Addicted to War: A Review of “War Fix”
War Fix
Written By David Axe
Illustrated By Steve Olexa
NBM Publishing Co., 2006
First-hand accounts of historical events – like Art Spiegelman’s Maus, Joe Sacco’s Palestine and Marjane Satrapi’s Persepolis – established comics as a viable art form capable of addressing complicated issues with genuine insight and scholarly merit. In light of this, War Fix (written by David Axe and illustrated by Steve Olexa) comes in as a disappointment.
Little David grew up fixated on the televised broadcasts of the Persian Gulf War. Twelve years later, as a young journalist covering local government in a nameless town in the United States, he asks his editor to send him to Iraq to cover the upcoming elections. After getting the okay (and dodging a flowerpot flung at him by his enraged girlfriend), David travels to the other side of the world to get his “fix.” As an embedded journalist, he dons an expensive flak jacket and camera and wades in among disillusioned U.S. soldiers, bombings and fellow war correspondents, all in a seemingly endless quagmire.
Lacking much historical context for the war, penetrating journalistic inquiries or psychological probing, David sleepwalks through the story as despair and carnage rampage in the periphery. He travels from Baghdad across the Green Zone into Balad to Anaconda and back to Baghdad in a string of pointless scenes. He chats with independent contractors, exchanges awkward pleasantries with U.S. military officers and befriends a BBC reporter whom doctors diagnose as being “addicted to war.”
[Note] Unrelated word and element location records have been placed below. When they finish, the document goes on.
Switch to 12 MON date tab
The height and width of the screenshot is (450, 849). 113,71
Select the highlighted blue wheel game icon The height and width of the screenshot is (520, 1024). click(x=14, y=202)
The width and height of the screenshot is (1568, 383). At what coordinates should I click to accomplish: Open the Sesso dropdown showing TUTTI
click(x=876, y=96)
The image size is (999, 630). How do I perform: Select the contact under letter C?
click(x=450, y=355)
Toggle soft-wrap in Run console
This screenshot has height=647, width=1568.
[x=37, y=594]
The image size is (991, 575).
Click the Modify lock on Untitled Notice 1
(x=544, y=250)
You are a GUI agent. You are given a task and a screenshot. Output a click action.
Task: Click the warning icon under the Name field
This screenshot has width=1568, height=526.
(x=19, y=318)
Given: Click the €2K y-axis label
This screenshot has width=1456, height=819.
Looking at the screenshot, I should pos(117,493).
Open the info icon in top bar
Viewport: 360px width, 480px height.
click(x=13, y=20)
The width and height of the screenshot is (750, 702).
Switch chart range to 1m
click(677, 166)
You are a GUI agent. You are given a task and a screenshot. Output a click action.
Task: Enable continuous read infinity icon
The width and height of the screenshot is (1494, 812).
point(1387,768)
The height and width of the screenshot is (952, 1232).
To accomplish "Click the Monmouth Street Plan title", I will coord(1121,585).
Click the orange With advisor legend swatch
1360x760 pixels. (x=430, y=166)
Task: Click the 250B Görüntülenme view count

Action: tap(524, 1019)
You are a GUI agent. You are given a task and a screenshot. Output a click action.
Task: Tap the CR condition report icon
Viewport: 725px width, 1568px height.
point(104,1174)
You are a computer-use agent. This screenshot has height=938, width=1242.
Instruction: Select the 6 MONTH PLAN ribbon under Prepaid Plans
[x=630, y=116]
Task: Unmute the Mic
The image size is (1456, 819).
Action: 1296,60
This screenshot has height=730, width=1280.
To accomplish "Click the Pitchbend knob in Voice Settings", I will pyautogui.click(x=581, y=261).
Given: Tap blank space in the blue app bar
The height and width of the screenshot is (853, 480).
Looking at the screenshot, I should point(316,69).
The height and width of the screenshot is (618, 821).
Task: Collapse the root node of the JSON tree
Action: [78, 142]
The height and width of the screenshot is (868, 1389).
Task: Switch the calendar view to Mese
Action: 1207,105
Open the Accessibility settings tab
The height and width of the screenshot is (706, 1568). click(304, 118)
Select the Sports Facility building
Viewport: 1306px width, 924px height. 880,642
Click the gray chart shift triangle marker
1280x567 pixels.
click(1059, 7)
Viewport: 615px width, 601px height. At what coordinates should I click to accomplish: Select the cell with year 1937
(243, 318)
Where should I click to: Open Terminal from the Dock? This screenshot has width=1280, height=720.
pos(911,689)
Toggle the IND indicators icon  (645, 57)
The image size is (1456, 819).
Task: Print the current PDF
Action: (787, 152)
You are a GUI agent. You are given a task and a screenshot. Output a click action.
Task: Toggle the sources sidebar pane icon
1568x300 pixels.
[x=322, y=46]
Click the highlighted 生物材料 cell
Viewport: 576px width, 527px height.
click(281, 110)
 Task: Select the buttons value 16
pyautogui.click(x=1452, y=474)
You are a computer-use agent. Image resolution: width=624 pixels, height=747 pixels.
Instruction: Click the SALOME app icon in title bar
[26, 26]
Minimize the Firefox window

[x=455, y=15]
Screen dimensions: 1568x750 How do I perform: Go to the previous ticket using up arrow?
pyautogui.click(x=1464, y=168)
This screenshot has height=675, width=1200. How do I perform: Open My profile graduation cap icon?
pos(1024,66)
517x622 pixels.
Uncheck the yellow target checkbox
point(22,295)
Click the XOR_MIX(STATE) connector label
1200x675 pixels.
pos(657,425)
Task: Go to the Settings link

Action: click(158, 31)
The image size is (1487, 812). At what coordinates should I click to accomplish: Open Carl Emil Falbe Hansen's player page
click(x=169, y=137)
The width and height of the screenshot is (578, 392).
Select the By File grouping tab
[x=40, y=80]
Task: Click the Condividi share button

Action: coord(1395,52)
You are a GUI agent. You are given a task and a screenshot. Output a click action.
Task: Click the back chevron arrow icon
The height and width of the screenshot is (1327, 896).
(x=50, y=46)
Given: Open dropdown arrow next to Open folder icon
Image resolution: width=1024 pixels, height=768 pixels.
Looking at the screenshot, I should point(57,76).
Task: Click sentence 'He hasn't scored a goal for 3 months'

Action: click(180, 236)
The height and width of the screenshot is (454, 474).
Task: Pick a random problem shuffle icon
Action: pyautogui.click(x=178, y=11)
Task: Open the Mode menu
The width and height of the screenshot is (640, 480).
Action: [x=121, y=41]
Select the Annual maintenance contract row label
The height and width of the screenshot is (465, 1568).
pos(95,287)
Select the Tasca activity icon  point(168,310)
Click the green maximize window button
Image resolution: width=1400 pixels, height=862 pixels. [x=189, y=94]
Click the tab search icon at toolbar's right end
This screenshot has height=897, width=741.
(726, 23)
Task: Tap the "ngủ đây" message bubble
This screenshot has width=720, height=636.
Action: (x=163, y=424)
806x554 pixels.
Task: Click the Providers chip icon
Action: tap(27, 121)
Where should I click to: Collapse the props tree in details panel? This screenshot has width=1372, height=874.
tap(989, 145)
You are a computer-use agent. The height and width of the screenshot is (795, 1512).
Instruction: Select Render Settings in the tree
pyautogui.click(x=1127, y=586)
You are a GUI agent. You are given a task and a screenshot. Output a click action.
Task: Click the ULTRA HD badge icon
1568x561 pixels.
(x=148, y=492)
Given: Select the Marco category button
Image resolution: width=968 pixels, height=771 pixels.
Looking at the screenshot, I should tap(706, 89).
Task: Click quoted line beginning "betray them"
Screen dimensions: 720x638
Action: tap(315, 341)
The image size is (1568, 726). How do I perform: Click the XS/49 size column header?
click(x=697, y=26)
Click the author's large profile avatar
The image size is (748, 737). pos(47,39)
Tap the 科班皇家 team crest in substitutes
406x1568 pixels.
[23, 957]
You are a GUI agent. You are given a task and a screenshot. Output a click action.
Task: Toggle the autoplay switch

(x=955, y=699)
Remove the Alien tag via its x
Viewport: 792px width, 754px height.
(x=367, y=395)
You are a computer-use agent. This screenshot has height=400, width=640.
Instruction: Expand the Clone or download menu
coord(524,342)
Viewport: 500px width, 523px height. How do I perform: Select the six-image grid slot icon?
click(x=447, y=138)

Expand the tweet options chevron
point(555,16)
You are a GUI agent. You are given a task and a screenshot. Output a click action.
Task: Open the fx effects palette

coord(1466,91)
This book offers nothing more informative than what a casual reader could get from a daily newspaper. Even David’s plentiful visions of war are cliché, with stereotypical Iraqi women mourning over their loved ones’ tattered bodies and exploding cars straight out of last summer’s action blockbuster.
Steve Olexa illustrates destruction in gray washes and generous amounts of spot tones in dynamic manga-style. Yet in many scenes, Olexa’s use of extreme camera angles and slick design renders the sentiment vacuous. The numerous double-page spreads and free-flowing layout make for difficult reading, dulling the edge the book aspires to.
“God, I’m so bored,” David utters while being driven in a truck, echoing my exact thoughts. While publishing a graphic novel on the ongoing Iraq war is commendable, the work is disappointingly superficial. If you want your “fix,” just borrow it from the library.